BGC-Villains To begin, who are you, exactly? The manual calls you anonymous‐villain, but the final boss deserves a name.

anonymous-villain Today you may address me as Lord Archive. Names belong to the fallen and the forgiven; I prefer titles that echo in empty corridors. I kept the map for a reason, because chaos always looks better when framed with a signature.

BGC-Villains Lord Archive, the plot has you stealing a map and using Dr. Gene Splicer to brainwash friends. Why so theatrical?

anonymous-villain Theater is persuasion. Montana Max handed me the map and a crowd of broken loyalties; I simply arranged the stage. Brainwashing culls predictable patterns with ruthless efficiency—friends turn into obstacles, then into riddles. The spectacle becomes delicious when Buster realizes every familiar face now rewrites the rules he thought he mastered.

BGC-Villains Players say the game is fair yet challenging. As the final obstacle, how did you design your traps?

anonymous-villain I design in layers. There are visible snares—pitfalls, precise jumps—and subtler layers that hum in the code. A misplaced enemy, an invisible platform that vanishes when hope gathers—these are my trademarks. Sometimes a “glitch” refines cruelty; other times, the hardware forced me to improvise. Either way, players learn to fear the map as much as the map fears them.
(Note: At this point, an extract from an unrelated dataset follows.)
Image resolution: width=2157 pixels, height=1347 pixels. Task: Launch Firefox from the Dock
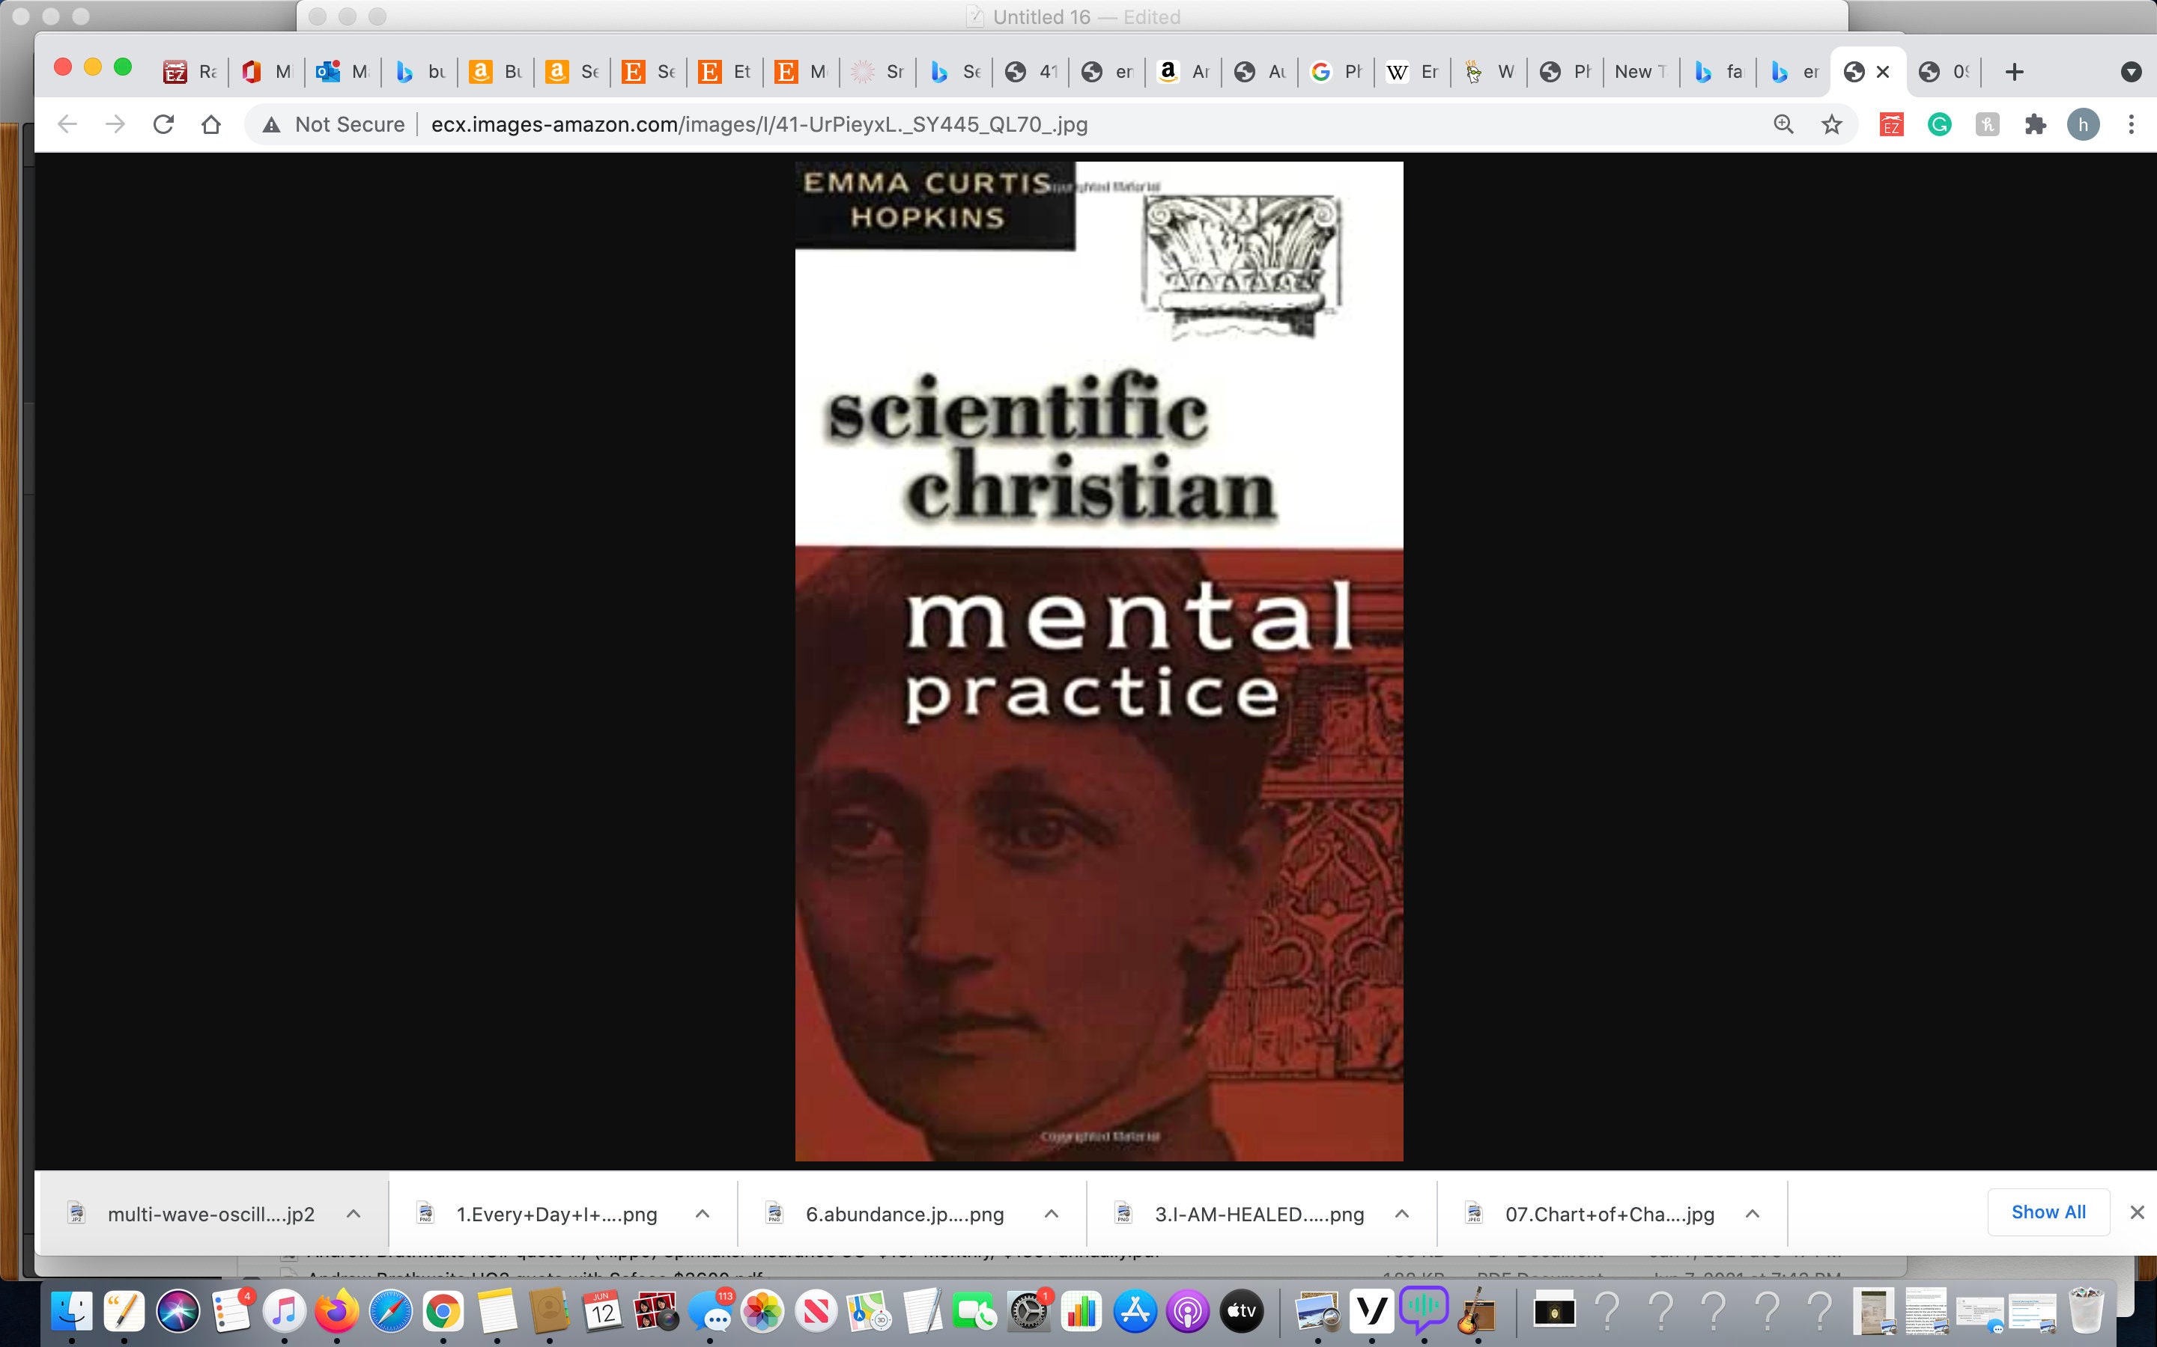[x=337, y=1311]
BGC-Villains The reception has leaned toward praise — many call it an A-level experience. How do you react to players praising the game?

anonymous-villain Praise tightens my smile. They laud the heroes’ tools as if a carrot-counted helper or an extra bell were salvation. Bark all you want about overpowered tricks; it still flatters me when players must balance gadgetry against strategy. When someone insists a helper friend saved the day, I applaud—then rearrange the next world to remind them that favors act as borrowed currency, not absolution.

BGC-Villains Speaking of carrots and helpers—collect fifty for a friend who clears the screen. Did you intend that to be a safety blanket?

anonymous-villain Intention amuses me. Carrots serve as temptation disguised as mercy. Players hoard them, believing accumulation equals dominance. The helper friend provides only a brief exorcism of my forces—use it and breathe; fail to save it and watch desperation carve its own levels. I designed the mechanic to make their triumphs feel earned yet fragile.

BGC-Villains The world map evokes Super Mario World, with hidden exits and shortcuts. How do those secret paths fit into your scheme?

anonymous-villain Maps act as promises; secrets work as betrayal. Hidden exits reward curiosity and punish complacency. I placed shortcuts like knives folded into pockets—useful if earned, fatal if assumed. Players delight in shortcuts; however, I delight in forcing them to choose between safety and spectacle.

BGC-Villains Level design often forced players into precise jumps and timing. Any regrets about difficulty spikes or quirks?

anonymous-villain Regret belongs to those who crave comfort. A precise jump reveals character, and a sudden spike separates habit from mastery. As for quirks—those “accidental” behaviors in collision detection or sprite clipping—you call them bugs, but I call them narrative punctuation. Sometimes the cartridge demanded compromises, and I accepted them while watching chaos bloom. The sloppy seams turned into my preferred doorways.

BGC-Villains Any behind‑the‑scenes morsels you can share without breaking the mask? Music, tiles, or that memorable boss animation?

anonymous-villain A morsel is a coin in a fountain. Know that constraints breed invention: palettes are recycled like promises, loops are trimmed to fit a patient’s breath, and an extra frame left in a test build became a wink—a flourish that now haunts speedruns. I treasure such happy accidents; they are proof that even technical limits can be weaponized into legend.

BGC-Villains Finally, Lord Archive, how do you want to be remembered—by the players, by the fans, by those who dug up the secrets?

anonymous-villain Remember me as the lesson they ignore until it is too late. Let them tell tales of clever jumps, of helpers spent at the wrong hour, of friends turned into sentries. Let reception call the game a triumph while they underestimate the depth of its guile. When they boast of beating me, I will be rearranging the map. And when nostalgia thickens into hunger, I will return—quiet, patient, with a new bookmark pressed between the pages of their complacency. Watch your footsteps; I have already moved the next treasure.